View	File pattern	Format	Description
`ae`	`{PREFIX}.ae.h5ad`	AnnData	Absolute expression matrix (iBAQ values per protein per sample)
`de`	`{PREFIX}.de.h5ad`	AnnData	Differential expression results (fold changes, p-values between contrasts)

Metadata¶

View	File pattern	Format	Description
`dataset`	`{PREFIX}.dataset.parquet`	Parquet	Project-level metadata, search parameters, and software provenance
`sample`	`{PREFIX}.sample.parquet`	Parquet	Biological sample metadata (one row per sample)
`run`	`{PREFIX}.run.parquet`	Parquet	Data acquisition run metadata (one row per run)
`ontology`	`{PREFIX}.ontology.parquet`	Parquet	Field-to-ontology mapping (makes the dataset self-describing)
`provenance`	`{PREFIX}.provenance.parquet`	Parquet	Processing chain: tools, versions, parameters, and FDR thresholds
`sdrf`	`{PREFIX}.sdrf.tsv`	TSV	Original SDRF file, preserved for provenance

Tip

File extensions follow the pattern {PREFIX}.{view}.{format} -- for example, PXD014414.feature.parquet or PXD014414.sample.parquet. See File Extensions & Naming for the full convention.

Which view do I need?¶

Use the decision guide below to find the right starting point for your use case.

Use case	Recommended view(s)
Train an ML model on PSM-level spectral features	`psm` (with spectral arrays) + `mz`
Retrieve peptide intensities per sample	`feature`
Build a volcano plot	`de`
Compare protein abundance across conditions	`ae` or `pg`
Look up which proteins a peptide maps to	`pepmap`, `feature`, or `psm`
Get a quick protein or peptide report for a web portal	API Views
Understand the experimental design	`sample` + `run`
Get project-level metadata and search parameters	`dataset`
Integrate with scanpy / scverse ecosystem	`.ae.h5ad` + `.de.h5ad`
List all files in a QPX project	`dataset` or glob `{PREFIX}-*.parquet`

Note

Some views are better suited for specific acquisition methods. The psm view is primarily intended for DDA experiments. The feature view covers both DDA and DIA workflows.

Shared concepts¶

Several data structures are reused across multiple views. Each concept has its own page with full definitions and examples.

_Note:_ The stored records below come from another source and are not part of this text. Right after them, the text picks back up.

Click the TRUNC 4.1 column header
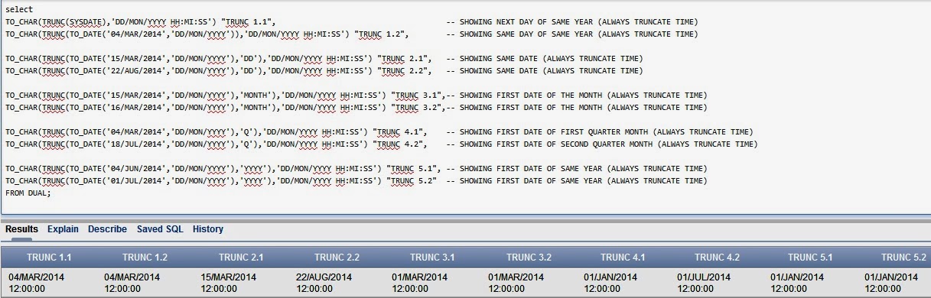This screenshot has width=931, height=298. click(x=623, y=257)
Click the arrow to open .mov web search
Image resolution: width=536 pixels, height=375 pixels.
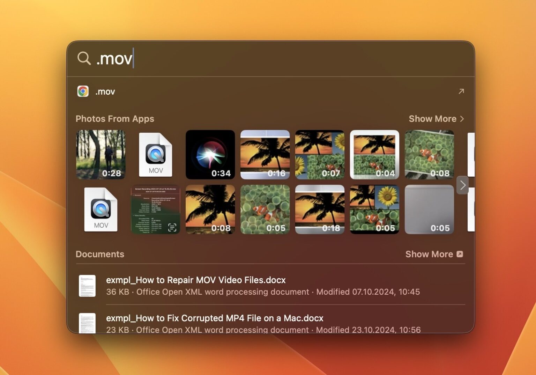(x=461, y=91)
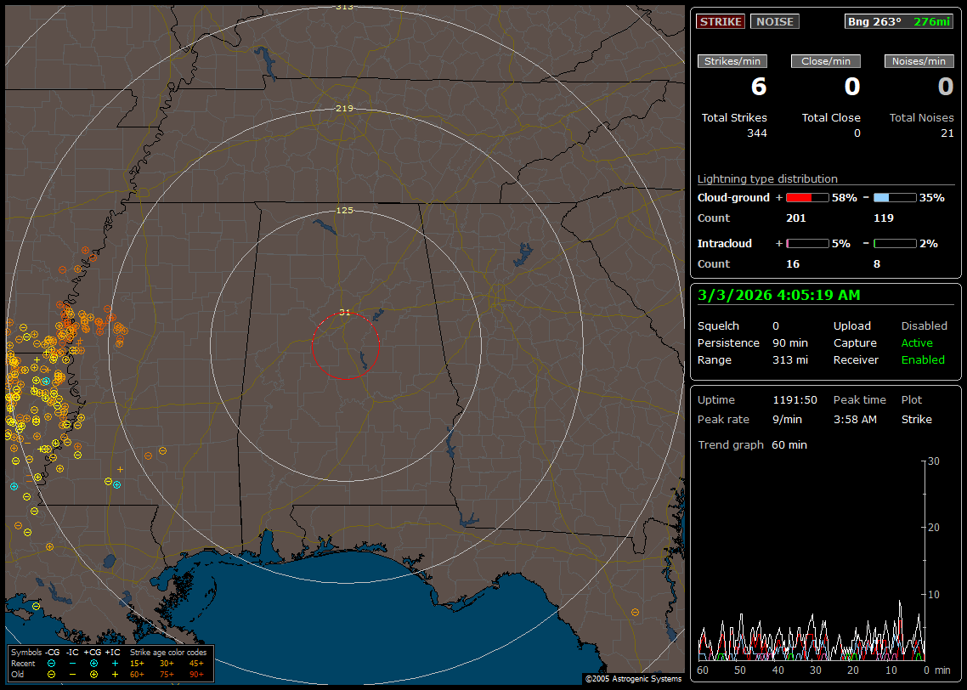The image size is (967, 690).
Task: Click the positive cloud-ground red bar
Action: [807, 198]
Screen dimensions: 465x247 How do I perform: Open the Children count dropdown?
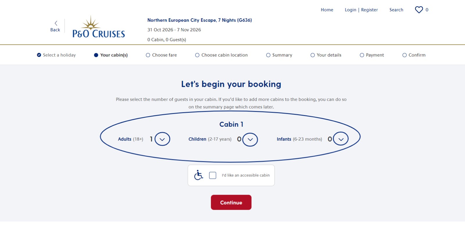250,139
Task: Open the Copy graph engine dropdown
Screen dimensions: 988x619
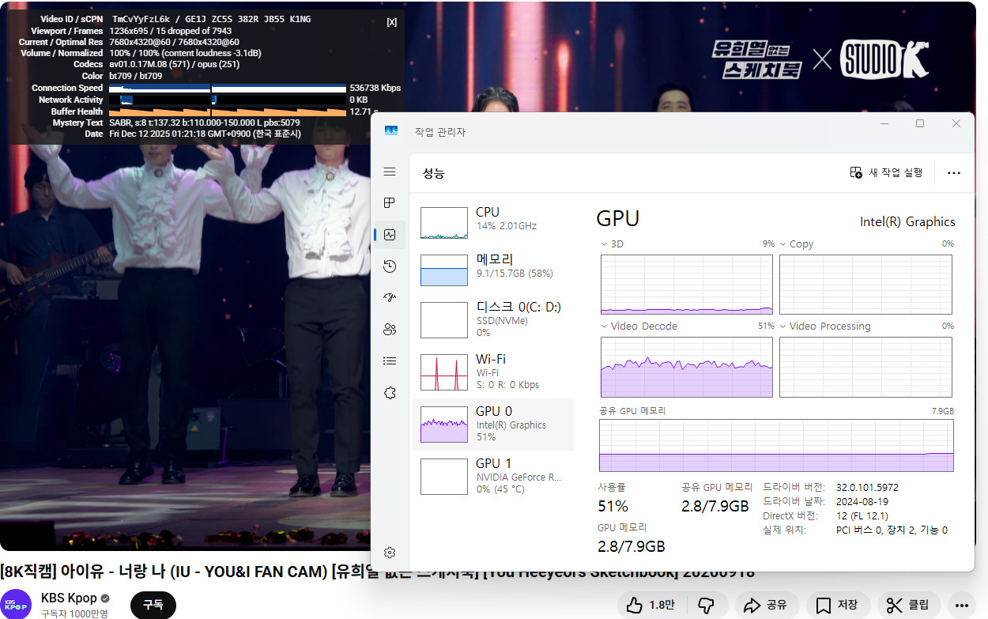Action: pyautogui.click(x=783, y=244)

Concept	Used in views	Description
Peptidoform	PSM, Feature	Peptide sequence with modifications in ProForma notation
Modifications	PSM, Feature	Structured modification representation with localization scores
Intensities	Feature, Protein Group	Primary and additional intensity measurements across channels
Scores & CV Terms	PSM, Feature, Protein Group	Search engine scores and controlled vocabulary parameters
Scan Numbers	PSM, Feature, MZ	Instrument-specific scan identifiers and format conventions

Current status¶

The QPX format is at version 1.0, primarily implemented in the quantms workflow. The format is open and can be adopted by any software tool. Versioning follows {major}.{minor} semantics: major releases may introduce breaking changes, while minor updates remain backward compatible. Every view file includes a qpx_version metadata field to identify which specification version produced it.